Ignite has also highlighted two further startup-focused reforms as part of the package, which founders should track closely:

- Pass-through taxation for VC funds — designed so income and gains flow directly to investors without being taxed at the fund level first, reducing double taxation and making local funds more competitive (a structure used in mature ecosystems like the US and Singapore). - Easing of withholding tax on payments to eligible startups (via exemptions under Clause 43F / Section 153 of the Income Tax Ordinance), aimed at reducing cash-flow disruption when clients pay early-stage companies.

The Honest Caveat Every Founder Should Know

Here's the part most hype-driven coverage will skip. While the Finance Bill passing is confirmed, the *real-world impact* of the startup-specific reforms depends on follow-through that hasn't fully happened yet.

The bill passed after roughly 30 committee amendments, and the detailed mechanics of the VC pass-through and withholding-tax provisions will depend on FBR and SECP issuing the specific notifications and qualifying criteria. Until those notifications are published and you've confirmed the final wording with a tax advisor, treat the VC pass-through and WHT-easing benefits as *announced direction* rather than fully operational reality. The two confirmed wins (the 0.25% FTR extension to 2029 and the foreign-transaction tax cut) are the ones you can plan around today.

This isn't a reason to be cynical — it's pragmatic progress, and the direction is genuinely founder-friendly. It's just a reason to verify before you build assumptions into your financial model.

What This Means for You

If you're raising right now: the Pakistan Startup Fund is one of the few ways to add meaningful capital without further diluting your ownership. If you have credible investor interest, make sure your VC knows about PSF and is registered on startupconnect.pk.

If you're pre-raise: focus on becoming investment-ready. PSF rewards startups that already have a serious investor at the table, so the grant is a reason to sharpen your pitch, not a substitute for one.

If you're an investor or angel: the new fund structures and (pending) pass-through treatment are designed to make backing Pakistani startups more efficient — worth understanding before your next deal.

For everyone: now is the right moment to engage with Ignite, PSEB, and a tax advisor to understand eligibility under the new regime before it fully rolls out.

Frequently Asked Questions

How much can the Pakistan Startup Fund give my startup? PSF offers 10% to 30% of the total investment a VC makes in your funding round, provided as an equity-free grant — the "last cheque" after the VC commits.

Do I have to give up equity for PSF funding? No. The Pakistan Startup Fund provides non-equity grants, meaning you don't give up any ownership for the PSF portion of your round.
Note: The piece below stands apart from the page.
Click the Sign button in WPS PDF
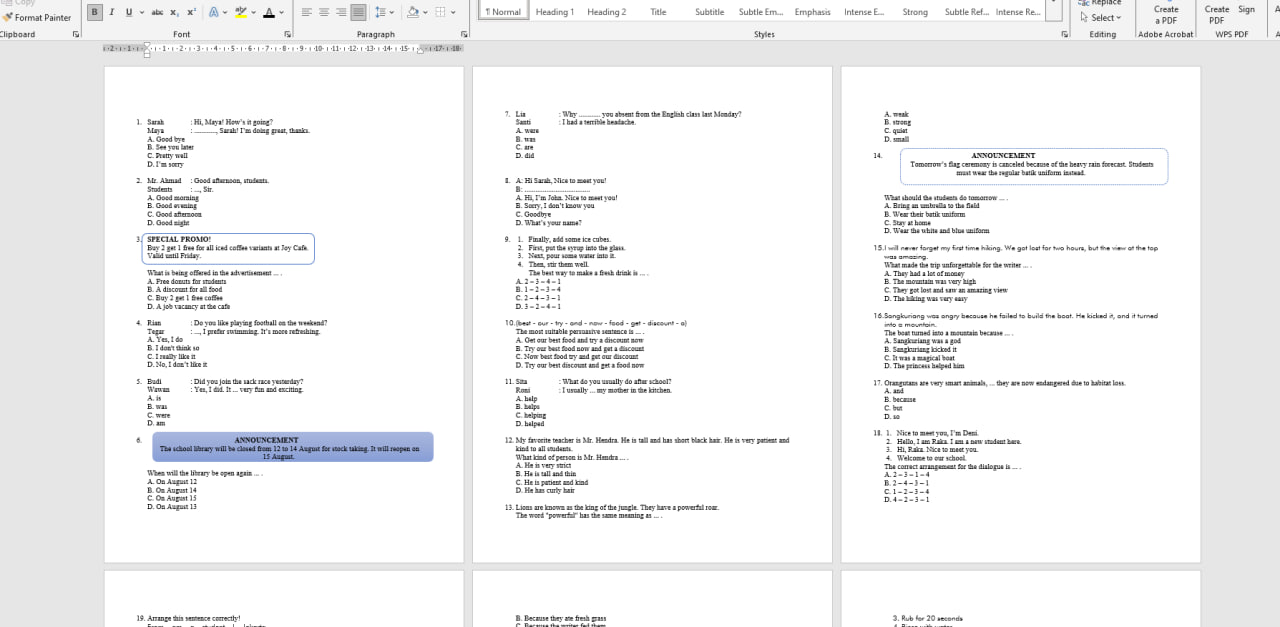Image resolution: width=1280 pixels, height=627 pixels. pos(1246,10)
What is the eligibility for Pakistan Startup Fund 2026? Your startup must be legally registered in Pakistan, active for less than 10 years, a valid FBR tax filer, and innovation-driven with real potential to scale.

Is there a deadline to apply for PSF? No fixed deadline. Applications are reviewed on a rolling basis, so you can apply whenever you and your investor are ready.
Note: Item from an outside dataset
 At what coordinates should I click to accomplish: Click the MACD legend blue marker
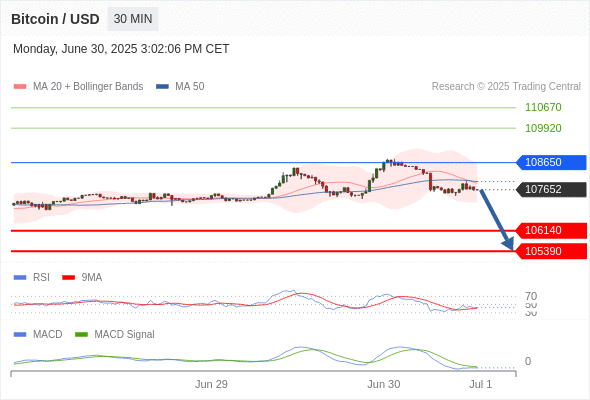(20, 335)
How do I apply for the Pakistan Startup Fund? The process runs through your VC, who registers on startupconnect.pk and applies for the grant against their investment in you. Founders can email documents to pakistanstartupfund@ignite.org.pk.

What did the 2026 budget change for startups? Confirmed changes include extending the 0.25% IT-export final tax regime to 2029 and cutting foreign transaction tax from 5% to 0.5%. Additional VC pass-through and withholding-tax reforms have been announced but depend on FBR/SECP notifications.

Can I get PSF funding without a VC investor? Generally no — PSF is structured as a co-investment "last cheque" that requires a venture capital firm to have committed to your round first.